Последний, контрольный, раз я посетил главного невролога, лечившего меня, в начале января 2010 года, четырнадцать месяцев спустя после выхода из опасной недельной комы. До комы доктор Чарли Джозеф был моим другом и ближайшим коллегой, он вместе с другими врачами боролся с моим ужасным менингоэнцефалитом, попутно фиксируя неврологический ущерб. Он досконально изучил ход моего выздоровления (удивительный и неожиданный, учитывая тяжесть моей болезни) – ознакомился с результатами всех осмотров, МРТ и КТ, сделанных во время комы, и сам провел полное неврологическое обследование.
Хотя было очень соблазнительно признать мое удивительное выздоровление загадкой и забыть о нем, я не мог этого сделать. Наоборот, я хотел найти объяснение моему путешествию во время комы – сенсорному опыту, полностью опровергающему наши консервативные неврологические концепции о роли неокортекса в подробной сознательной деятельности. Тем ветреным зимним днем, во время последней дискуссии с доктором Джозефом, тревожная мысль о том, что основные принципы неврологии неверны, завела меня в иные области знаний.
– Я не нашел никаких объяснений тому, как в глубокой коме могли возникнуть столь яркие, сложные и живые психические переживания, – сказал я ему. – Они казались более реальными, чем все, что я когда либо испытывал. – Я рассказал ему о бесчисленных отчетливых подробностях событий, происходивших со мной с первого по пятый день моей недельной комы. Однако неврологические обследования, лабораторные анализы и результаты лучевой диагностики подтвердили, что мой неокортекс был слишком поврежден тяжелым менингоэнцефалитом, чтобы позволить подобный сознательный опыт.

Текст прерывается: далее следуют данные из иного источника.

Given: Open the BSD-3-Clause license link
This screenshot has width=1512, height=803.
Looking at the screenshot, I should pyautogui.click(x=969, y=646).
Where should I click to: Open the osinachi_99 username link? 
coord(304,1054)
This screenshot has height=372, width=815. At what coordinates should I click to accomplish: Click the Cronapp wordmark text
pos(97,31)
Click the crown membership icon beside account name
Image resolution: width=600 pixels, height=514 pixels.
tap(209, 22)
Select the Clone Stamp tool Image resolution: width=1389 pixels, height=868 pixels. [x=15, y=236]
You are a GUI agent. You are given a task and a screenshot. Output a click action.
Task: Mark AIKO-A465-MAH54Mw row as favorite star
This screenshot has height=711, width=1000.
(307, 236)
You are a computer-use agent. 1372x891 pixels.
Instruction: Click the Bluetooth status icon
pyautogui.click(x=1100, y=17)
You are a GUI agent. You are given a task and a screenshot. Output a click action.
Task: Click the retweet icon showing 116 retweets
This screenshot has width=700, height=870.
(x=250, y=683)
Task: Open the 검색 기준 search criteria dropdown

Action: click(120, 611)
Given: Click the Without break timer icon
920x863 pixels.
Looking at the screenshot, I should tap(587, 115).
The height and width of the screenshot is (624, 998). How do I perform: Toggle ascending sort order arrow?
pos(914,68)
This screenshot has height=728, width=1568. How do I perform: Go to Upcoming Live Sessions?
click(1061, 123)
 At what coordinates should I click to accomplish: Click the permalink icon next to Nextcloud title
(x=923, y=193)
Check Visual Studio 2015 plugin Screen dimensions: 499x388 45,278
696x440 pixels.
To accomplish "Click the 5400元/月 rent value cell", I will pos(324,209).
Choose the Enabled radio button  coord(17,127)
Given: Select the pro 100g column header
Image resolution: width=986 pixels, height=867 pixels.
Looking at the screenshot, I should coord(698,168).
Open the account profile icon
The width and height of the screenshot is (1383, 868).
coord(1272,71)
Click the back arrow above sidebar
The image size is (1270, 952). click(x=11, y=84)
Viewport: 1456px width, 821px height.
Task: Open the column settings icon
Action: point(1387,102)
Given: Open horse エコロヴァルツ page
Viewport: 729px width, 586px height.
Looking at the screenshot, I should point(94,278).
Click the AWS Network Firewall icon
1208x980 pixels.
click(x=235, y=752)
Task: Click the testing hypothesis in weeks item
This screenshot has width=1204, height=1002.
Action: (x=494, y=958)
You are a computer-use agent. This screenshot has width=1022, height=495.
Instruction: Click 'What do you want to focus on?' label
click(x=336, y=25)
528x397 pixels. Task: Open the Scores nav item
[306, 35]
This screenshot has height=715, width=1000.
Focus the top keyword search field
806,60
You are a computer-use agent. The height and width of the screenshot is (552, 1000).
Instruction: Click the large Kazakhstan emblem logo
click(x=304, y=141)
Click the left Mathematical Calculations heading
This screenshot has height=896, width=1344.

– Как мне все это объяснить? – спросил я своего друга.
Никогда не забуду улыбку Чарли, когда он понимающе посмотрел на меня и сказал:
– В наших представлениях о мозге, рассудке и сознании много пробелов, и загадка твоего удивительного выздоровления может указывать на что то очень важное. Тебе прекрасно известно, что в клинической неврологии есть множество доказательств того, что нам предстоит долгий путь, прежде чем мы сможем претендовать на любого рода понимание. Я склонен принять твое загадочное исцеление за очередной элемент пазла, который сильно повышает шансы хоть как то понять природу нашего существования. Радуйся!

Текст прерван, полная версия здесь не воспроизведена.